The story concerns the very free range childhood of Moonee (played by Brooklyn Prince) one summer in the cheap motel outskirts of Disneyworld, Florida. For all intents and purposes, Moonee and her mother Halley (played by Bria Vinai) are one step from being homeless. They live week to week in the cheapest of motels called “The Magic Kingdom”. The motel, painted bright pink, is home to those just visiting and those on the outskirts of society. It attracts a certain crowd of people that it takes a large degree of patience to work with. The hotel manager, Bobby, not only takes care of the motel, he in large part takes care of the people who live there. And especially, he takes care of the kids of the not-so-responsible adults that find themselves in such a place. A very interesting and sometimes heartbreaking part of Bobby’s job is the line he draws between people who are invited to stay at the hotel and those who are so far out of the mainstream that they become disinvited.

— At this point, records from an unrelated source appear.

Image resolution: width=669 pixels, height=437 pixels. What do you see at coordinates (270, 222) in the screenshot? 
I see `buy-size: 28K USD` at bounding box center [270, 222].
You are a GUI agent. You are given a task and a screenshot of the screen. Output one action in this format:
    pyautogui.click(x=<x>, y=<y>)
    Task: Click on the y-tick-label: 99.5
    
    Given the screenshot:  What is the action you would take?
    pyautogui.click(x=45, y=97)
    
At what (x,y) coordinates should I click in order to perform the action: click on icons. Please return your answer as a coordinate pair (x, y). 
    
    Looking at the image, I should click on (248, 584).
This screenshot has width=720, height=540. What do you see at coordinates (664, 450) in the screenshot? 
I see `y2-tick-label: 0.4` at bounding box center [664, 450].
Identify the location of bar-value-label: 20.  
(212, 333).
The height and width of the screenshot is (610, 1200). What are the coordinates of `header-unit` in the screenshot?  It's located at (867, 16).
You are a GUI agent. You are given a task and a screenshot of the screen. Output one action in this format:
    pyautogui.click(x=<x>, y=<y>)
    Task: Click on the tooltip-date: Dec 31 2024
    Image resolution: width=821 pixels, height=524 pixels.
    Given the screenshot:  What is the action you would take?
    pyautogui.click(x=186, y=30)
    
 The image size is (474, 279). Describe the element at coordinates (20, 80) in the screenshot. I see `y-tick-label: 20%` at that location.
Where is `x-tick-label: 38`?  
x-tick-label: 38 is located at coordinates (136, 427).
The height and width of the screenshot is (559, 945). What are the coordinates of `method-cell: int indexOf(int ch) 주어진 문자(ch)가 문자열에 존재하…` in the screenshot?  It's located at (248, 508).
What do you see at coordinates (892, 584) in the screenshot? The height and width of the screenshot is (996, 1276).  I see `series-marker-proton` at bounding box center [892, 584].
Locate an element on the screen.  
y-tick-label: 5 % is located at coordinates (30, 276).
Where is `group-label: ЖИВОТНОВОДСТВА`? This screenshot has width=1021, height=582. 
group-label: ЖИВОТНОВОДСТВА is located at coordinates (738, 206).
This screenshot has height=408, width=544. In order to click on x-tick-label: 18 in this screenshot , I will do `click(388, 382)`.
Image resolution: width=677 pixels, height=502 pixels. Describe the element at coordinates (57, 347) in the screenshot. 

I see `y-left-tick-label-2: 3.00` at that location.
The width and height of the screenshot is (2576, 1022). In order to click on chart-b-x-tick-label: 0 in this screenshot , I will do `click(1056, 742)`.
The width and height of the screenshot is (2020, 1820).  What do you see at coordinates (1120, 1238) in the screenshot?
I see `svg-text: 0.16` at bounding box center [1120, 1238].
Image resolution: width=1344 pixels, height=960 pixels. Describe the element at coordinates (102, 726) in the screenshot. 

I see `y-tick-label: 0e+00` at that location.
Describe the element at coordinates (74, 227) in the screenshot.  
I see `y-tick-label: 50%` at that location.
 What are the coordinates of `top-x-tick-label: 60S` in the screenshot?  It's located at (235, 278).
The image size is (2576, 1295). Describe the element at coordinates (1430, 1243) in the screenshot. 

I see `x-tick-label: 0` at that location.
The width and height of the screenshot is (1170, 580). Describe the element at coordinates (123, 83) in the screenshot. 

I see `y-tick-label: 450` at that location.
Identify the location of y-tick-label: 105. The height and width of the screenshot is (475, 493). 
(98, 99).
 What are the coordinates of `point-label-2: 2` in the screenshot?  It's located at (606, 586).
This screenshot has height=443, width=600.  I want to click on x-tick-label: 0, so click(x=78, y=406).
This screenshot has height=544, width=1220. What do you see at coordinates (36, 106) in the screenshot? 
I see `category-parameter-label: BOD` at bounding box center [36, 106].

The sense of place that Sean Baker creates is indelible. If you didn’t know how a cheap motel works and the various sorts of people that frequent there you will have a good idea by the end of this movie. Our guide is Moonee a rambunctious six or seven year old as she finds and becomes best friends with another girl who just moved into the motel across the street, the Purple Castle. They explore the main strip, conspire to procure free ice cream, and generally annoy Bobby. At times I was taken out of the movie by just contemplating how natural is Brooklyn Prince’s performance. I’m not sure what spell Sean Baker cast over the child but he is getting scenes and reactions out of Moonee that seem impossible when one considers the difficulties of working with children.

The enabler of Moonee’s carefree sometimes dangerous childhood is her mother Halley. Moonee’s father is not around nor does Halley bother mentioning him during this movie. Halley is a bit of a free range child as well and the movie’s plot arc has more to do with Halley’s decline in prospects than any substantial change in Moonee. Sean Baker’s treatment of Halley says a lot about his great compassion for his characters. Baker is not defending Halley’s actions, but he does not condemn her unnecessarily as well. Nevertheless when child protective services shows up at the end, the audience understands why they have come and they understand why Moonee and Halley probably should be broken up. As Moonee’s childhood is a happy one and her mother obviously loves her, the actions of the government have more to do with a question of culture than a pattern of abuse. It fairly reminds me of the reasons given by past governments to separate children from indigenous tribal people and put them in government run orphanages and schools. That is, they simply believed the children would be better off. This is a good movie to have an interesting conversation with the people you have seen it with. “The Florida Project” is one of the best movies of 2017.